PROMPT: Find the line holding "Task: Click the" in the entries below. Give it again exactly, along with every line after it up to and including the line holding "Like crayola's 'aight".

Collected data

++++++++++++++++++++

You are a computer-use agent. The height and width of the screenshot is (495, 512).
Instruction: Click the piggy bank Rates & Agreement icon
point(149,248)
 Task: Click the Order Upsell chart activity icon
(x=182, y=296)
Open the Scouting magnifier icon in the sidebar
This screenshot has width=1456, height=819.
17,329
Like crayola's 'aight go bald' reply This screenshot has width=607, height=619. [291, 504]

++++++++++++++++++++

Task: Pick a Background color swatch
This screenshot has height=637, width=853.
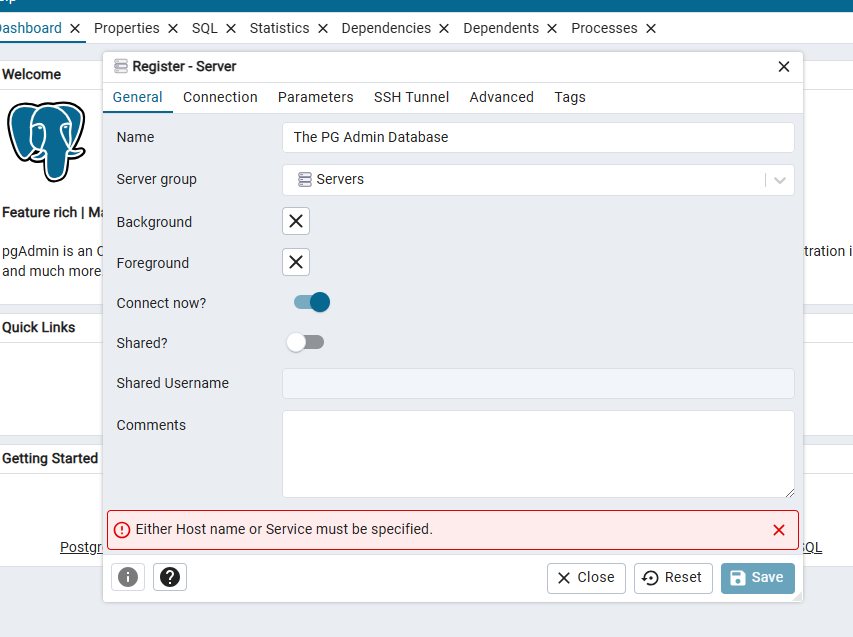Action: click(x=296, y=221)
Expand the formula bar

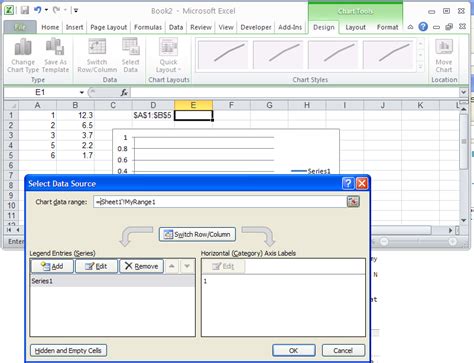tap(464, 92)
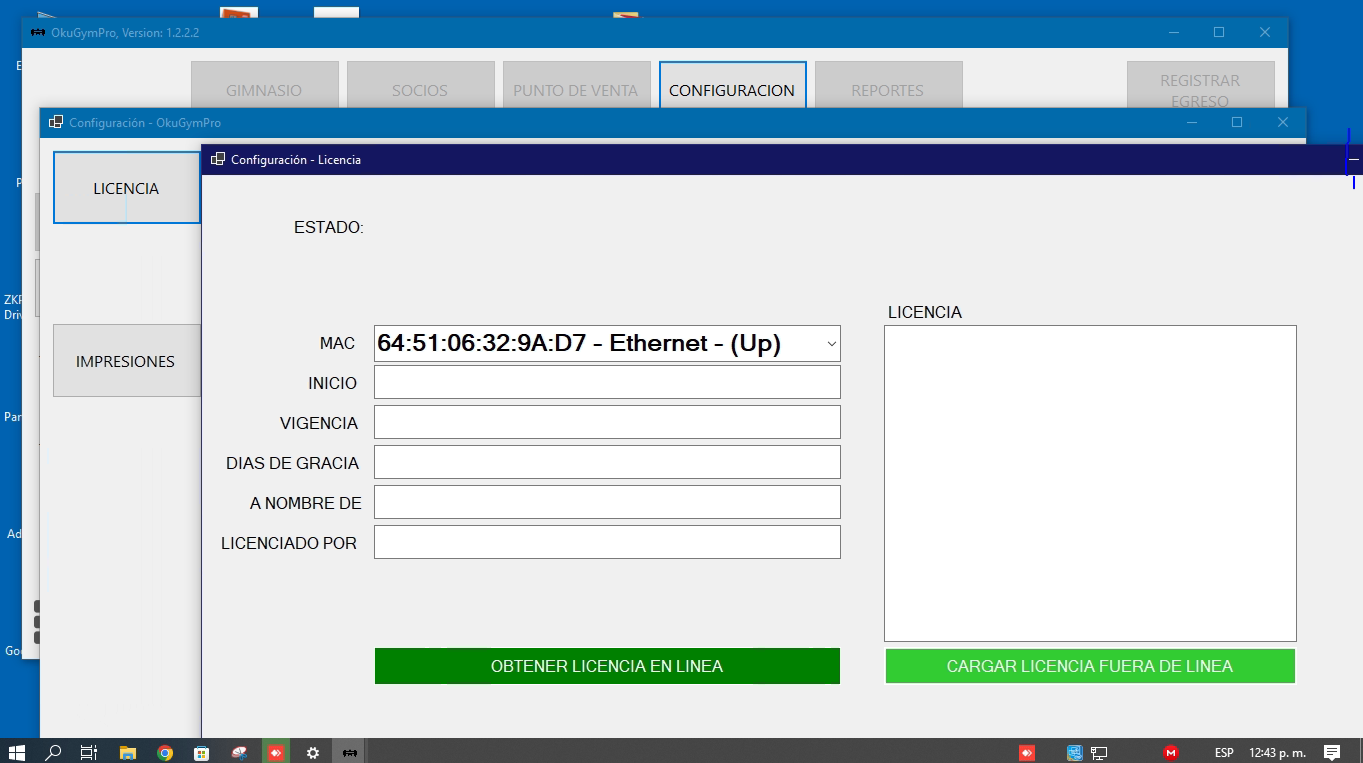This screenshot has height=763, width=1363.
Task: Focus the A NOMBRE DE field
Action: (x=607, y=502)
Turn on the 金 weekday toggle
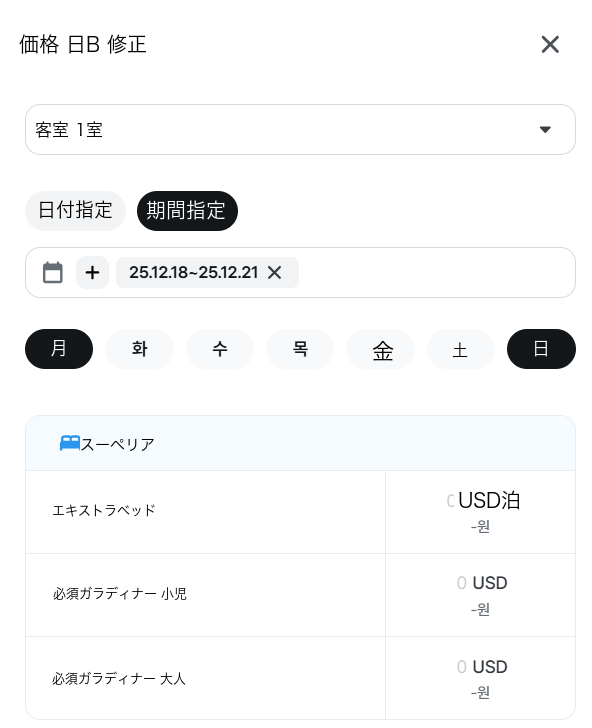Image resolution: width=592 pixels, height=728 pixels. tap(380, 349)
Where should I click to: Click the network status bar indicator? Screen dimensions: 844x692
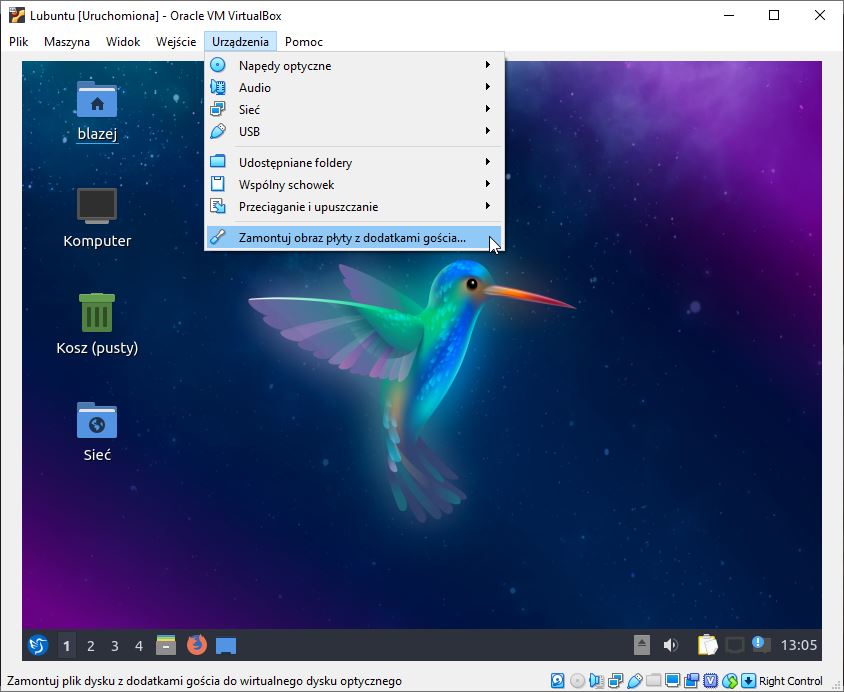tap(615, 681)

++++++++++++++++++++

SOLVED PROBLEM:
 Task: Click the Order Upsell chart activity icon
(x=182, y=296)
Open the Scouting magnifier icon in the sidebar
This screenshot has width=1456, height=819.
17,329
Like crayola's 'aight go bald' reply This screenshot has width=607, height=619. [291, 504]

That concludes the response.